= Information given =
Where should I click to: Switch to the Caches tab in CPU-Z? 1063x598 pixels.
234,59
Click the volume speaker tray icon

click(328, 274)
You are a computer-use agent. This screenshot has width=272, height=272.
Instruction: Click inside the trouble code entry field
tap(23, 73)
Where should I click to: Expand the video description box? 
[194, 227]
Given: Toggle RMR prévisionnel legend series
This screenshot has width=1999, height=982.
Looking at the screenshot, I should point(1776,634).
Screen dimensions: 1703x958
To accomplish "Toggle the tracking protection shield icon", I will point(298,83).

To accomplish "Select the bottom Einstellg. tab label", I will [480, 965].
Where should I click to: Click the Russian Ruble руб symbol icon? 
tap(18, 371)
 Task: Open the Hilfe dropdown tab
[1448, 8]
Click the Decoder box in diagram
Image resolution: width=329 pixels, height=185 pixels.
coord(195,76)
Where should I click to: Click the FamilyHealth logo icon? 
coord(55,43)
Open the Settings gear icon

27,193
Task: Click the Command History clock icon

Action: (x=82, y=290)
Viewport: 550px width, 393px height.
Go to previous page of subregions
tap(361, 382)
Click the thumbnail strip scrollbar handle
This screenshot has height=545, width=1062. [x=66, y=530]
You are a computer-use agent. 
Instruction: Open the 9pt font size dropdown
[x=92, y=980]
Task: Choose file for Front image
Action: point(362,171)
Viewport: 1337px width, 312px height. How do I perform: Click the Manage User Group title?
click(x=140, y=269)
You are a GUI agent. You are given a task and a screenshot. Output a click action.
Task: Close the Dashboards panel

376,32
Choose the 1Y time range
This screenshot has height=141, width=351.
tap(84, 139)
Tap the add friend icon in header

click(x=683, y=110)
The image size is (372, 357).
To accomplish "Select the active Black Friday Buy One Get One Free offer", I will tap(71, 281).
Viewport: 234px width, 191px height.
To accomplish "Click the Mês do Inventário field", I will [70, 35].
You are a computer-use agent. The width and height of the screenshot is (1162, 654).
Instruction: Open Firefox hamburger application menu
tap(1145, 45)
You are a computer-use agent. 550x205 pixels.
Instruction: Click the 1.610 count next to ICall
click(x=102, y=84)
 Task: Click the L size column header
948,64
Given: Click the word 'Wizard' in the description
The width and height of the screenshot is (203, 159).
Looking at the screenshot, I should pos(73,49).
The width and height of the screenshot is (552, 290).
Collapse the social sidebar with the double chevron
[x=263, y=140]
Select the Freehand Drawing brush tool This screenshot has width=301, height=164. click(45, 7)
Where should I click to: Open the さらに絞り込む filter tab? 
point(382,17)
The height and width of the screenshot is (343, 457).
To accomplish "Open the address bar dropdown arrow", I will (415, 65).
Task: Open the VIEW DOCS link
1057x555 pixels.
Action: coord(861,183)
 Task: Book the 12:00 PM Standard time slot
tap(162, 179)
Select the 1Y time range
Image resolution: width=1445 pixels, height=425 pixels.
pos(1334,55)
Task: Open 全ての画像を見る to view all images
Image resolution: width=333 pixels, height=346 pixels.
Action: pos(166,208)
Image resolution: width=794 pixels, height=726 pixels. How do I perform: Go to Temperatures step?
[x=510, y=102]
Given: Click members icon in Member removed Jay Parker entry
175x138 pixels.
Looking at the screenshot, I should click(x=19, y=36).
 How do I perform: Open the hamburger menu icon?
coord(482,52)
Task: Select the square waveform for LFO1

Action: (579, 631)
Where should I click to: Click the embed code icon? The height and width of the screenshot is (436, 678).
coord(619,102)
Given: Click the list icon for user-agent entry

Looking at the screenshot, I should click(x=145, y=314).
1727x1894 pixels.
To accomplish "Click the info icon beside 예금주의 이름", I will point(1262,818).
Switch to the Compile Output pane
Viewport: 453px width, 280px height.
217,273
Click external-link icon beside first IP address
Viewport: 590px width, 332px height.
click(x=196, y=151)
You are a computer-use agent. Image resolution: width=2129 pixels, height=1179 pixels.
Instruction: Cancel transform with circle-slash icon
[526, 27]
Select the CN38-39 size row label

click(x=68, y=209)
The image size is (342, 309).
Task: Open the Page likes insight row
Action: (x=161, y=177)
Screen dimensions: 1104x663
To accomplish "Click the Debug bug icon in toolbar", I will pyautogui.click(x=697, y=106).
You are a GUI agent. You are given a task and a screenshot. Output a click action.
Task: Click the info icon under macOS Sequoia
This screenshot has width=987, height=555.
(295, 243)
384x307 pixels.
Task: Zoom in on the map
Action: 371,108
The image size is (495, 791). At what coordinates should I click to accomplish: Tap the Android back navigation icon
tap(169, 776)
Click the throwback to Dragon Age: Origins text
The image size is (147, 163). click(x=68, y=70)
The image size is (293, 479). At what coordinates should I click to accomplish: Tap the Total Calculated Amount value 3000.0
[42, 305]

= Exercise requirements =
Rewrite all the items above, replacing every "Where should I click to" with "Where do I click to" and leaving everything else as it is.

= Finished exercise =
Where do I click to: Switch to the Caches tab in CPU-Z? 1063x598 pixels.
234,59
Click the volume speaker tray icon

click(328, 274)
You are a computer-use agent. This screenshot has width=272, height=272.
Instruction: Click inside the trouble code entry field
tap(23, 73)
Where do I click to: Expand the video description box? 
[194, 227]
Given: Toggle RMR prévisionnel legend series
This screenshot has width=1999, height=982.
Looking at the screenshot, I should point(1776,634).
Screen dimensions: 1703x958
To accomplish "Toggle the tracking protection shield icon", I will point(298,83).

To accomplish "Select the bottom Einstellg. tab label", I will [480, 965].
Where do I click to: Click the Russian Ruble руб symbol icon? 
tap(18, 371)
 Task: Open the Hilfe dropdown tab
[1448, 8]
Click the Decoder box in diagram
Image resolution: width=329 pixels, height=185 pixels.
coord(195,76)
Where do I click to: Click the FamilyHealth logo icon? 
coord(55,43)
Open the Settings gear icon

27,193
Task: Click the Command History clock icon

Action: (x=82, y=290)
Viewport: 550px width, 393px height.
Go to previous page of subregions
tap(361, 382)
Click the thumbnail strip scrollbar handle
This screenshot has height=545, width=1062. [x=66, y=530]
You are a computer-use agent. 
Instruction: Open the 9pt font size dropdown
[x=92, y=980]
Task: Choose file for Front image
Action: point(362,171)
Viewport: 1337px width, 312px height. How do I perform: Click the Manage User Group title?
click(x=140, y=269)
You are a GUI agent. You are given a task and a screenshot. Output a click action.
Task: Close the Dashboards panel

376,32
Choose the 1Y time range
This screenshot has height=141, width=351.
tap(84, 139)
Tap the add friend icon in header

click(x=683, y=110)
The image size is (372, 357).
To accomplish "Select the active Black Friday Buy One Get One Free offer", I will tap(71, 281).
Viewport: 234px width, 191px height.
To accomplish "Click the Mês do Inventário field", I will [70, 35].
You are a computer-use agent. The width and height of the screenshot is (1162, 654).
Instruction: Open Firefox hamburger application menu
tap(1145, 45)
You are a computer-use agent. 550x205 pixels.
Instruction: Click the 1.610 count next to ICall
click(x=102, y=84)
 Task: Click the L size column header
948,64
Given: Click the word 'Wizard' in the description
The width and height of the screenshot is (203, 159).
Looking at the screenshot, I should pos(73,49).
The width and height of the screenshot is (552, 290).
Collapse the social sidebar with the double chevron
[x=263, y=140]
Select the Freehand Drawing brush tool This screenshot has width=301, height=164. click(45, 7)
Where do I click to: Open the さらに絞り込む filter tab? 
point(382,17)
The height and width of the screenshot is (343, 457).
To accomplish "Open the address bar dropdown arrow", I will (415, 65).
Task: Open the VIEW DOCS link
1057x555 pixels.
Action: coord(861,183)
 Task: Book the 12:00 PM Standard time slot
tap(162, 179)
Select the 1Y time range
Image resolution: width=1445 pixels, height=425 pixels.
pos(1334,55)
Task: Open 全ての画像を見る to view all images
Image resolution: width=333 pixels, height=346 pixels.
Action: pos(166,208)
Image resolution: width=794 pixels, height=726 pixels. How do I perform: Go to Temperatures step?
[x=510, y=102]
Given: Click members icon in Member removed Jay Parker entry
175x138 pixels.
Looking at the screenshot, I should click(x=19, y=36).
 How do I perform: Open the hamburger menu icon?
coord(482,52)
Task: Select the square waveform for LFO1

Action: (579, 631)
Where do I click to: Click the embed code icon? The height and width of the screenshot is (436, 678).
coord(619,102)
Given: Click the list icon for user-agent entry

Looking at the screenshot, I should click(x=145, y=314).
1727x1894 pixels.
To accomplish "Click the info icon beside 예금주의 이름", I will point(1262,818).
Switch to the Compile Output pane
Viewport: 453px width, 280px height.
217,273
Click external-link icon beside first IP address
Viewport: 590px width, 332px height.
click(x=196, y=151)
You are a computer-use agent. Image resolution: width=2129 pixels, height=1179 pixels.
Instruction: Cancel transform with circle-slash icon
[526, 27]
Select the CN38-39 size row label

click(x=68, y=209)
The image size is (342, 309).
Task: Open the Page likes insight row
Action: (x=161, y=177)
Screen dimensions: 1104x663
To accomplish "Click the Debug bug icon in toolbar", I will pyautogui.click(x=697, y=106).
You are a GUI agent. You are given a task and a screenshot. Output a click action.
Task: Click the info icon under macOS Sequoia
This screenshot has width=987, height=555.
(295, 243)
384x307 pixels.
Task: Zoom in on the map
Action: 371,108
The image size is (495, 791). At what coordinates should I click to accomplish: Tap the Android back navigation icon
tap(169, 776)
Click the throwback to Dragon Age: Origins text
The image size is (147, 163). click(x=68, y=70)
The image size is (293, 479). At what coordinates should I click to accomplish: Tap the Total Calculated Amount value 3000.0
[42, 305]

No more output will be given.